▶ [Your assignment]
Write out, unaltered, each line from the top of the records below down to the line where "Given: Open the 所有類別 category dropdown" appears, that line included.

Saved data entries
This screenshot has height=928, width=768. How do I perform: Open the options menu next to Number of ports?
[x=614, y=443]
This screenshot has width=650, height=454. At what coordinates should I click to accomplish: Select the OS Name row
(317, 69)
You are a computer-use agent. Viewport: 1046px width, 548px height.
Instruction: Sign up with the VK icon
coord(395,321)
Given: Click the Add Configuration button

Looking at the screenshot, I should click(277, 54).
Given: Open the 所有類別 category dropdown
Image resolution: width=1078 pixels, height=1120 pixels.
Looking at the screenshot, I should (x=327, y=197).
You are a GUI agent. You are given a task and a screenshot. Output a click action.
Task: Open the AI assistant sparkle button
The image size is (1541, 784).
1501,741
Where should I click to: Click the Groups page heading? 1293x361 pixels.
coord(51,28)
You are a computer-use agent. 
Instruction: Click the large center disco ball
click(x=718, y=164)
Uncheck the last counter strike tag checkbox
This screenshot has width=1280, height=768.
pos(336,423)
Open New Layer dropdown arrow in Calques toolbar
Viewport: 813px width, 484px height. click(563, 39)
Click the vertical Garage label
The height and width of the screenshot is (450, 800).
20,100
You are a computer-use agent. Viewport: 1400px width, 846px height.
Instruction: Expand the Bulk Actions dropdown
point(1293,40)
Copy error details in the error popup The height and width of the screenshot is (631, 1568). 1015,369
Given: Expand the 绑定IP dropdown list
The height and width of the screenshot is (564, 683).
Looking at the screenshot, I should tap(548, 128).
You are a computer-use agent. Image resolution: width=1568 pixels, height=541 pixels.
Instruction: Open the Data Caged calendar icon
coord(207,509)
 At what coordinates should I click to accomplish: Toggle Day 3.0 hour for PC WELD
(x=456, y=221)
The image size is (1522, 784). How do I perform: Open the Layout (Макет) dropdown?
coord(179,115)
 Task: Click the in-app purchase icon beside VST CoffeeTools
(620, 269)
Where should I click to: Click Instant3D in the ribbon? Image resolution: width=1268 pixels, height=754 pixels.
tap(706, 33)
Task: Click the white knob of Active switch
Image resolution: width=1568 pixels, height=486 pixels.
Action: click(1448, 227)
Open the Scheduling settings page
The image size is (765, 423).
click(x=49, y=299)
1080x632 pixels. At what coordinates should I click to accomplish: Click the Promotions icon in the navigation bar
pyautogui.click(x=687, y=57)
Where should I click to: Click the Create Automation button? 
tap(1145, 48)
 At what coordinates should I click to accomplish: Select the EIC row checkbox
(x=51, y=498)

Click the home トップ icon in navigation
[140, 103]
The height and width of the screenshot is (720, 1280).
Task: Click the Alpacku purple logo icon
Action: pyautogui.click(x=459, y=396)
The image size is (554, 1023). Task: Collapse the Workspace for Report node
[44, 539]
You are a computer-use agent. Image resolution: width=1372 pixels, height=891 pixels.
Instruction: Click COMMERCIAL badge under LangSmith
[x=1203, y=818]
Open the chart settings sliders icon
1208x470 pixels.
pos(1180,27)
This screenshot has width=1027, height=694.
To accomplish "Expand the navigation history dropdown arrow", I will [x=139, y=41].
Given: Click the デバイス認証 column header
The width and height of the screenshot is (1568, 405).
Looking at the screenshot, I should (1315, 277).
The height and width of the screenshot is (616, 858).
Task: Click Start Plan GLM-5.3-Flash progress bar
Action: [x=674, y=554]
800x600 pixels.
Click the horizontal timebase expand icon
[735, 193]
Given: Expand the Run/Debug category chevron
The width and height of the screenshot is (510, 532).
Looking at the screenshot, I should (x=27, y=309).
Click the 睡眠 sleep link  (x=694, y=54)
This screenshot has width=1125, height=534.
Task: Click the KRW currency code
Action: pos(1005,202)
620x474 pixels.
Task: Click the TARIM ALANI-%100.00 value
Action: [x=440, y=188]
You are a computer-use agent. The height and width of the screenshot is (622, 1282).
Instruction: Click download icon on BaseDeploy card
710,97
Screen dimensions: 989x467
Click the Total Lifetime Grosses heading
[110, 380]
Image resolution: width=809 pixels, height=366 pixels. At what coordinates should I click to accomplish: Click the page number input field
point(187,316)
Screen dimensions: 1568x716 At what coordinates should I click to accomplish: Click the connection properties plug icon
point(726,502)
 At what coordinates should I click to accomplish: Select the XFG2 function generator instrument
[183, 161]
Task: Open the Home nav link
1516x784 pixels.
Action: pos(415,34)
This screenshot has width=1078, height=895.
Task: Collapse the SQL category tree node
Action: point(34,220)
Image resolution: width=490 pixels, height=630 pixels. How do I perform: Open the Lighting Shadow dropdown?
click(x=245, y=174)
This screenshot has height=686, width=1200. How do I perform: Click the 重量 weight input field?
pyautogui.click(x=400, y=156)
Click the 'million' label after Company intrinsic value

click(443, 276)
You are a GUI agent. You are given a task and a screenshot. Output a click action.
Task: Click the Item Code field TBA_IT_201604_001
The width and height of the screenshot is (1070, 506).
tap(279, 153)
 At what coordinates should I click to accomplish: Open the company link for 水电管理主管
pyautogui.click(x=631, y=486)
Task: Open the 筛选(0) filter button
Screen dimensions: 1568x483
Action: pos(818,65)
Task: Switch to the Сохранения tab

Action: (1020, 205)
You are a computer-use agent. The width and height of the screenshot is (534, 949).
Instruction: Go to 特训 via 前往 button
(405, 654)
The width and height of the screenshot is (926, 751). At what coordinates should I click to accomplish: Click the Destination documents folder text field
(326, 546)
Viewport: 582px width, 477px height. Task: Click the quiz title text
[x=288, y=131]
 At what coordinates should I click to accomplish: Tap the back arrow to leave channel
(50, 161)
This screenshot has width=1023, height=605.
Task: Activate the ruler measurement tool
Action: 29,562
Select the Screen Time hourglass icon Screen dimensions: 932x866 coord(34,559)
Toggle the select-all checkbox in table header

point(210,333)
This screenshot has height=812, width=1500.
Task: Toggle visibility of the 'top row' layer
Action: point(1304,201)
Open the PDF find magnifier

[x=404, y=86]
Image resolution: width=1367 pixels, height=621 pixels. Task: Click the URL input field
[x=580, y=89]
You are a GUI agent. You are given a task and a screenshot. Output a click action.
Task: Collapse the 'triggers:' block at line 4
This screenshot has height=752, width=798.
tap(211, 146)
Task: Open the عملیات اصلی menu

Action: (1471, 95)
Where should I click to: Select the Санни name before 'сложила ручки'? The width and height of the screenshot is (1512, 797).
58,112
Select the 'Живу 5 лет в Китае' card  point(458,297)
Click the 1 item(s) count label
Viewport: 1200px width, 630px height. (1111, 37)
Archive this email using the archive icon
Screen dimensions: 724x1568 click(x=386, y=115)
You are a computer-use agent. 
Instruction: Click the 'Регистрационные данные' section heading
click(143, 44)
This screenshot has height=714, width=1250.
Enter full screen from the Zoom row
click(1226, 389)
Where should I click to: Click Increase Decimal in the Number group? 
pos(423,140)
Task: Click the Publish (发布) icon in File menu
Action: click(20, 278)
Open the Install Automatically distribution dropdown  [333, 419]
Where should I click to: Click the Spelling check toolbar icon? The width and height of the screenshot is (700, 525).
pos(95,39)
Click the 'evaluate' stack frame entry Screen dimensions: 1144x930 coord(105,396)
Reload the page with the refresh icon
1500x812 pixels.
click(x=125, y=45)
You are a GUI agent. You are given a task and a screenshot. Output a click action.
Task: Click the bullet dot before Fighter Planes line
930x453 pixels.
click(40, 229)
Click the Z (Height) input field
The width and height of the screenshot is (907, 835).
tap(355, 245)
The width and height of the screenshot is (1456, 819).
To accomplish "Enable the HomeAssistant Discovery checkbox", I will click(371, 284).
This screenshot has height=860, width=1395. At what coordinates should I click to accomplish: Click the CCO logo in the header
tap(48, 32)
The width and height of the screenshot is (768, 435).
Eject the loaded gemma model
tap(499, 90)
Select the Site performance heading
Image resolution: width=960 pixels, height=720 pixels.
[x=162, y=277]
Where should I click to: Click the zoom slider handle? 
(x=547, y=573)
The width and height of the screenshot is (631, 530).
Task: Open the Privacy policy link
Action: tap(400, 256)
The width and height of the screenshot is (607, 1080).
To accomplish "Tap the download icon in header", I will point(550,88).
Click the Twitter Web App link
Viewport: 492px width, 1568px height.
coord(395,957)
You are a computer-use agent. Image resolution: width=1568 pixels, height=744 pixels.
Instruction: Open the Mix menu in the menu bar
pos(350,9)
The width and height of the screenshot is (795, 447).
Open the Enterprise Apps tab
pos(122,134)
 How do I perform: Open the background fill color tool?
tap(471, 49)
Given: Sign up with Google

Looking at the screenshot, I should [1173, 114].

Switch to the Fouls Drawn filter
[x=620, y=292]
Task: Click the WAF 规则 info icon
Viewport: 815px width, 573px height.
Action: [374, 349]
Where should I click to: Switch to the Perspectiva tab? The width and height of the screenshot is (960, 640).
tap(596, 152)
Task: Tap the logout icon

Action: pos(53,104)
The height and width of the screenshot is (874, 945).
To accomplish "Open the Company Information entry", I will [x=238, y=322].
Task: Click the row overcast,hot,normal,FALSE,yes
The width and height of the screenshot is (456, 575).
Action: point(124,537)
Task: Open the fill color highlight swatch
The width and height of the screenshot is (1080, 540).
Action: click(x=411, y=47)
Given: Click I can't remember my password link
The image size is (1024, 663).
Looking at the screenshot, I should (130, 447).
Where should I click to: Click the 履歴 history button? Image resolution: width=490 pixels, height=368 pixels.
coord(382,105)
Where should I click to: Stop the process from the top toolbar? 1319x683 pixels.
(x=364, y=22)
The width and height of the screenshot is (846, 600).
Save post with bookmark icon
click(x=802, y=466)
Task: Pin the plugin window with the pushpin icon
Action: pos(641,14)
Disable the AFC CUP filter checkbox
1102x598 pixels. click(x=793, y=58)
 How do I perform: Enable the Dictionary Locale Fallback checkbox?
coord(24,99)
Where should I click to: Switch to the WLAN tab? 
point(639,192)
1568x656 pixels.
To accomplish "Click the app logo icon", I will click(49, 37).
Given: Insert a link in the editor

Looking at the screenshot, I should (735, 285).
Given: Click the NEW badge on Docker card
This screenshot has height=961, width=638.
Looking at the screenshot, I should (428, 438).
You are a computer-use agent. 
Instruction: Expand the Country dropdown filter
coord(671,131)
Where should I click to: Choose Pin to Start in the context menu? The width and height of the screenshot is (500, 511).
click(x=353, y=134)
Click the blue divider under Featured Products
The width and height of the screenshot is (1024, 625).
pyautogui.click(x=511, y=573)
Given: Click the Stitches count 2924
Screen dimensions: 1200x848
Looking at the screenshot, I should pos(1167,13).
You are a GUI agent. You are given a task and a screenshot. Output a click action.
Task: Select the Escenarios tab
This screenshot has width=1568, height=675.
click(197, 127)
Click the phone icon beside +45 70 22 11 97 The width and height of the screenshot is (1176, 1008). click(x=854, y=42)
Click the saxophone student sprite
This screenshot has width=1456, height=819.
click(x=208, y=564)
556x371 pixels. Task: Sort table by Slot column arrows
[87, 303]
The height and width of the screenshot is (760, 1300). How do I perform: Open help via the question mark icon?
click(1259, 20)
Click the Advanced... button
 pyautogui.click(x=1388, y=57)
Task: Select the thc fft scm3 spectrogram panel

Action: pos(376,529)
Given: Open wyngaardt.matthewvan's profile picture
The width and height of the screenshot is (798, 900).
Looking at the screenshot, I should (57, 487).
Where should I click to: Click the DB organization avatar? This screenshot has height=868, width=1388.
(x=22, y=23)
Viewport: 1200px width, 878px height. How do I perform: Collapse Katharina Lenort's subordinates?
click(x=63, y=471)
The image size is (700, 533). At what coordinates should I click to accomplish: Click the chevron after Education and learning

▶ [Response]
This screenshot has height=928, width=768. How do I perform: Open the options menu next to Number of ports?
[x=614, y=443]
This screenshot has width=650, height=454. At what coordinates should I click to accomplish: Select the OS Name row
(317, 69)
You are a computer-use agent. Viewport: 1046px width, 548px height.
Instruction: Sign up with the VK icon
coord(395,321)
Given: Click the Add Configuration button

Looking at the screenshot, I should click(277, 54).
Given: Open the 所有類別 category dropdown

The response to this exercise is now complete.